■ **EXERCISE DESCRIPTION**
Omit every picture and output the rest of the records exactly as they are.

■ **SUPPLIED DATA**
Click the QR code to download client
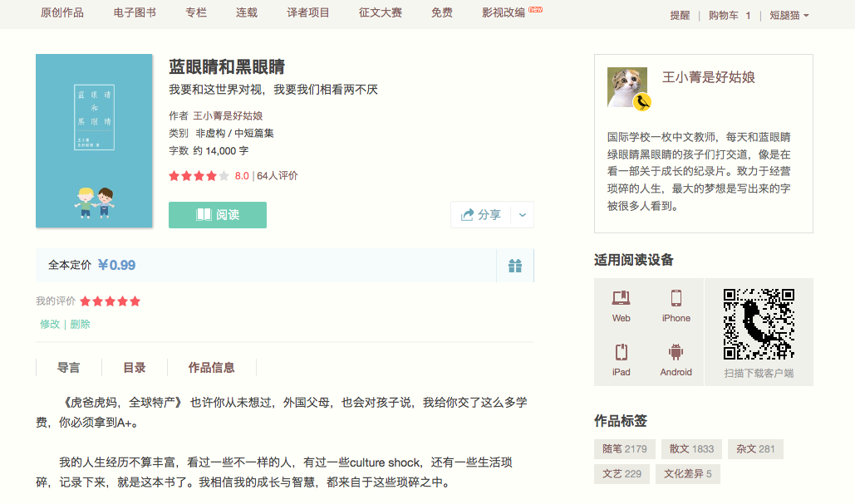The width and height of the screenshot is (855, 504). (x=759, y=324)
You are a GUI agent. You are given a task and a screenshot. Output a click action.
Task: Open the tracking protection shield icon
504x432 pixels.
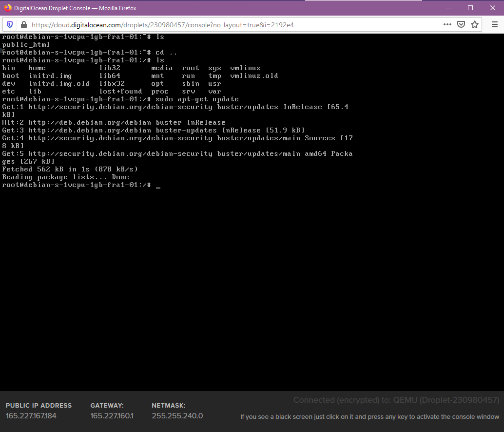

■ **WRITTEN RESPONSE**
Click the QR code to download client
The width and height of the screenshot is (855, 504). (x=759, y=324)
You are a GUI agent. You are given a task and a screenshot. Output a click action.
Task: Open the tracking protection shield icon
504x432 pixels.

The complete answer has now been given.